S. Korean firms buy back shares to boost stock prices
SEOUL, May 31 (Yonhap) — South Korean companies are scrambling to repurchase their own stock in an effort to bolster share prices amid a bearish run of the local bourse, market sources said Tuesday.
The South Korean stock market has been in the doldrums this year due to a series of negative external factors, including the prolonged war between Russia and Ukraine, and the U.S. Fed’s aggressive monetary tightening to rein in soaring inflation.
After a board meeting Friday, LG Corp., the holding company of No. 4 conglomerate LG Group, said in a regulatory filing that it will buy back shares worth 500 billion won (US$404 million) by the end of 2024.
LG also announced plans to improve its dividend policy in a bid to return more excess cash to shareholders.
Market analysts hailed LG’s stock buyback, saying it is a positive move.
“LG has yet to unveil whether it will retire repurchased shares or not, but it is very positive that the company has made it clear it will not resell them in the short term or exchange them for a stake in other subsidiaries,” eBEST Investment & Securities analyst Lee Seung-woong said.
Local pharmaceutical and other firms have also joined the trend as sharp drops in stock prices make repurchases more attractive. A stock buyback makes the number of a company’s outstanding shares decrease, raising the stock’s value.
About a fortnight ago, Pharmaceutical titan Celltrion Inc. said it will buy back 500,000 shares worth some 71.25 billion won by mid-August in an effort to stabilize stock prices and boost shareholder value.

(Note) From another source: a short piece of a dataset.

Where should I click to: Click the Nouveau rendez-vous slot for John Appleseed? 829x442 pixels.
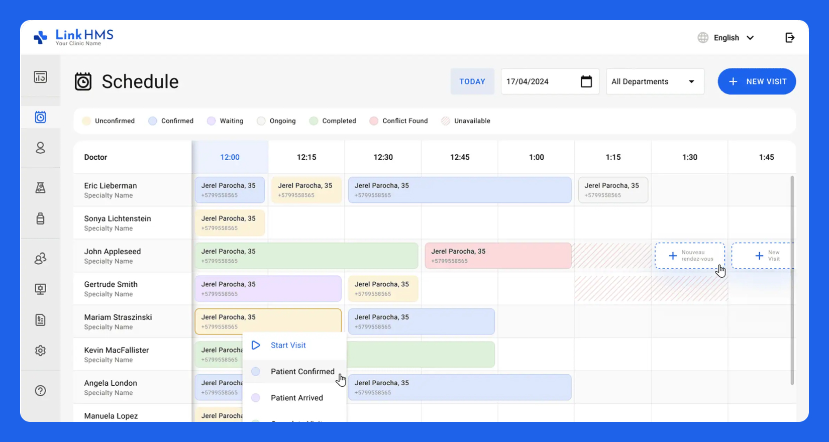(x=689, y=256)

It marks Celltrion’s third stock repurchase program this year. The drugmaker has decided to repurchase some 1.56 million shares worth 250 billion won this year.
In an emergency meeting on April 27, dental implant maker Osstem Implant Co. decided to buy back 30 billion won worth of shares after the local bourse operator allowed the resumption of its stock on the country’s secondary bourse.
Trading in shares in the country’s top dental implant maker had been suspended since Jan. 3 following a large-scale embezzlement scandal involving one of its employees.
In addition, some executives of large companies and financial institutions are rushing to purchase shares in a bid to lend power to corporate efforts to bolster stock prices and show their will for responsible management.
According to data from the Financial Supervisory Service, 28 executives of top-cap Samsung Electronics Co. have purchased some 630 million company shares worth 4.25 billion won this month.
DGB Daegu Bank, based in the southeastern city of Daegu, said in a statement on May 20 that its CEO Lim Sung-hoon had purchased 6,500 common shares in DGB Financial Group Co., the lender’s holding company, raising his shareholdings to 17,000.
In a regulatory filing on May 23, major banking group Woori Financial Group Inc. said Chairman Sohn Tae-seung has bought 5,000 company shares, with the number of shareholdings in the group rising to some 113,000.
Meanwhile, some market watchers say large conglomerates’ recent announcements of large-scale investments appear to be aimed at boosting share prices of their subsidiaries.
South Korea’s top-five family-run conglomerates — Samsung, Hyundai Motor, SK, LG and Lotte — and other major business groups have unveiled plans to invest a combined 1,084.6 trillion won over the next three to five years.